Reproduce each of the following entries word for word, leaving out the pictures.

━━━ ENTRIES SHOWN

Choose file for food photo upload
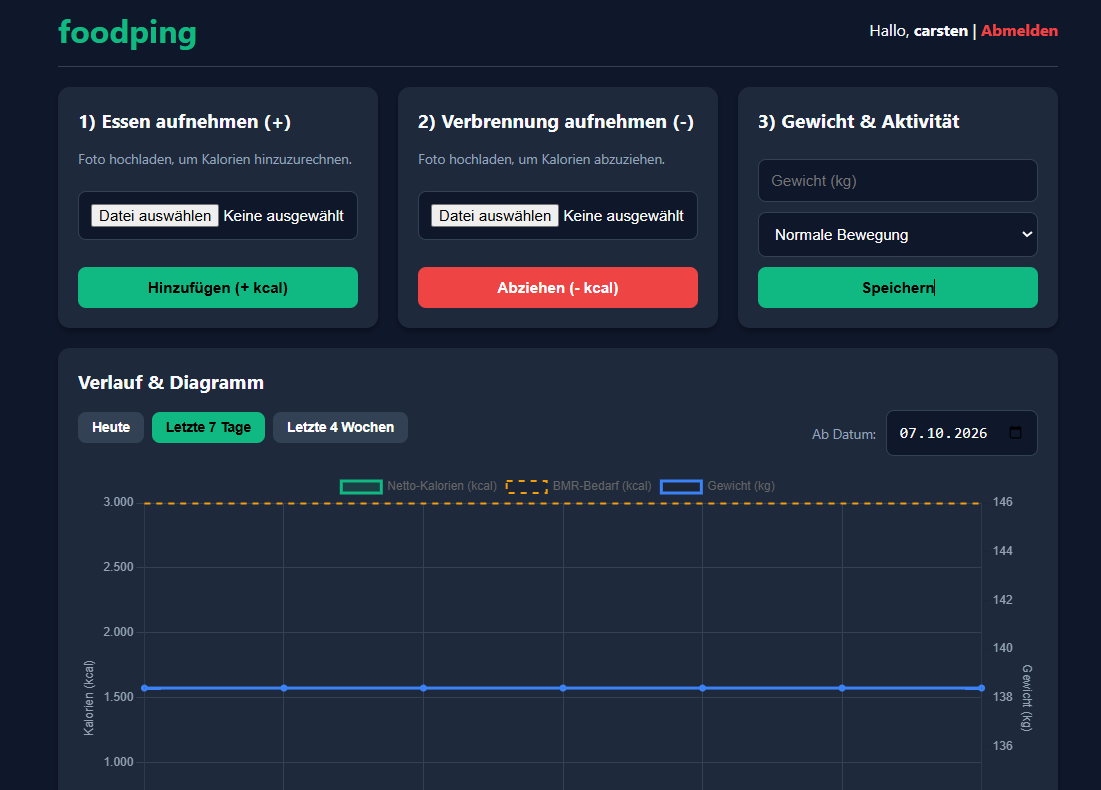Image resolution: width=1101 pixels, height=790 pixels. coord(155,216)
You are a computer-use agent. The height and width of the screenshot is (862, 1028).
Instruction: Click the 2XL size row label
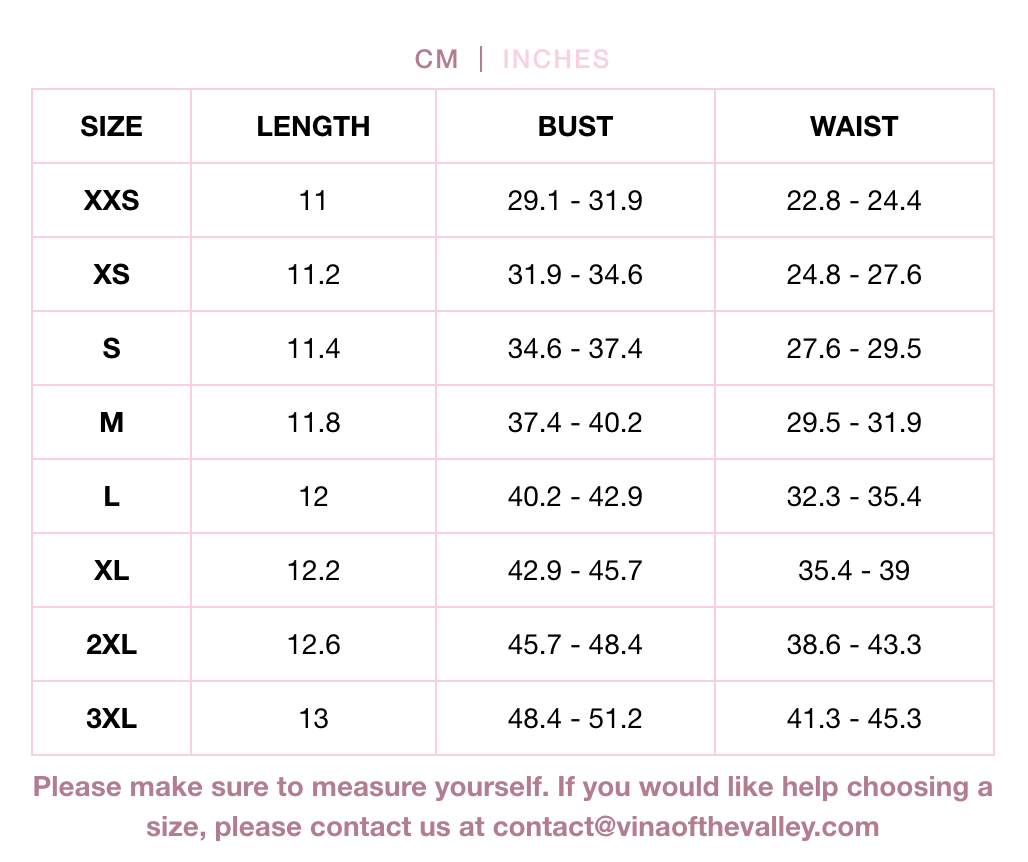click(x=112, y=645)
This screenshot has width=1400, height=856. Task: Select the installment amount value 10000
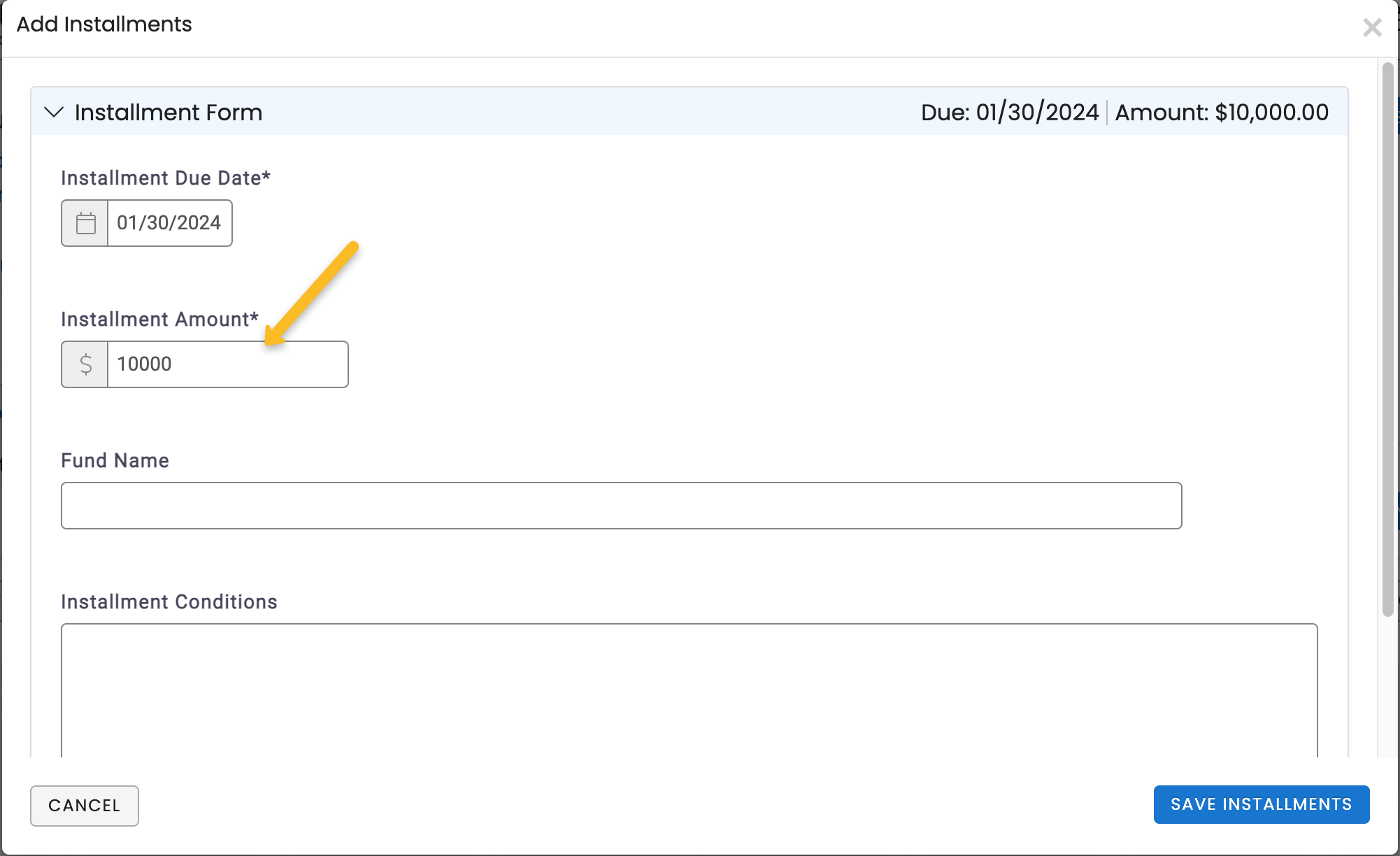(228, 364)
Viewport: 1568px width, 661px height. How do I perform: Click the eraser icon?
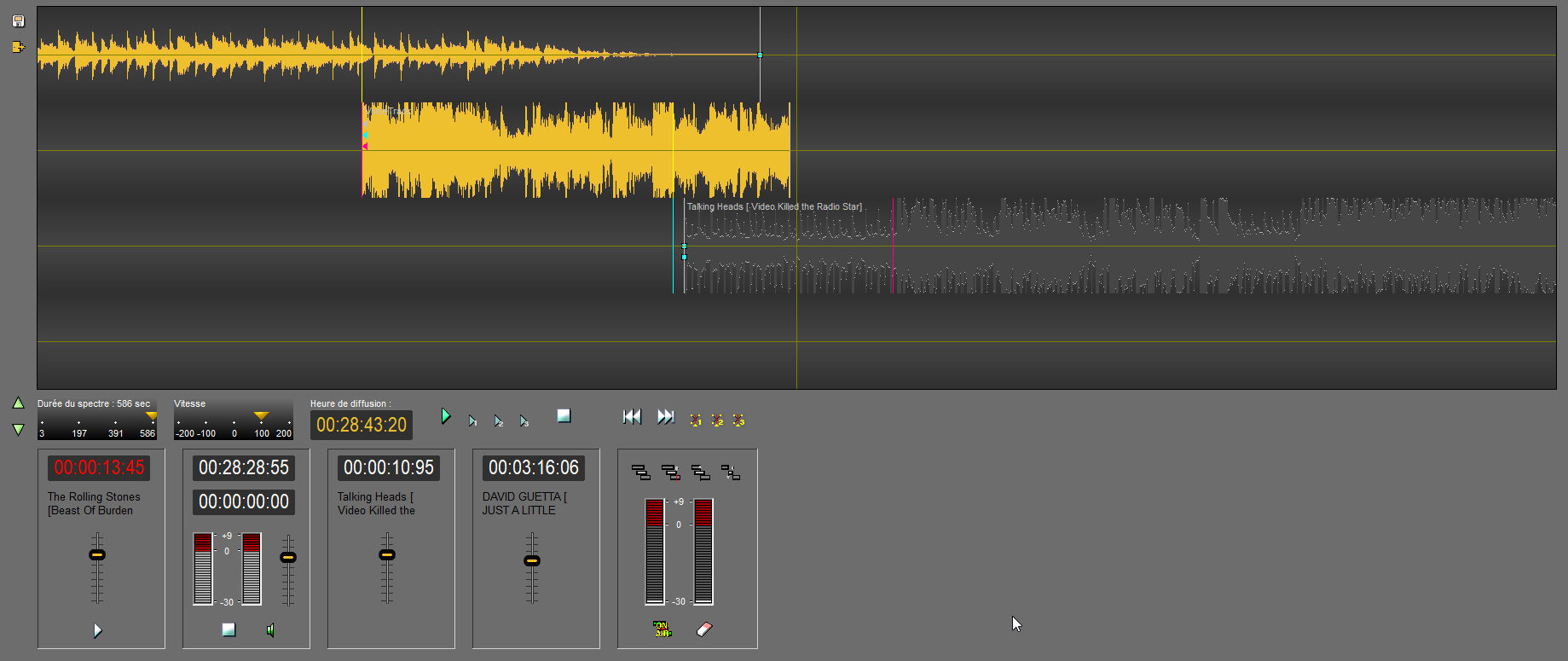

━━━━━━

## RESULT
Choose file for food photo upload
Image resolution: width=1101 pixels, height=790 pixels. coord(155,216)
You are a computer-use agent. The height and width of the screenshot is (862, 1028).
Instruction: Click the 2XL size row label
click(x=112, y=645)
This screenshot has width=1400, height=856. Task: Select the installment amount value 10000
(228, 364)
Viewport: 1568px width, 661px height. How do I perform: Click the eraser icon?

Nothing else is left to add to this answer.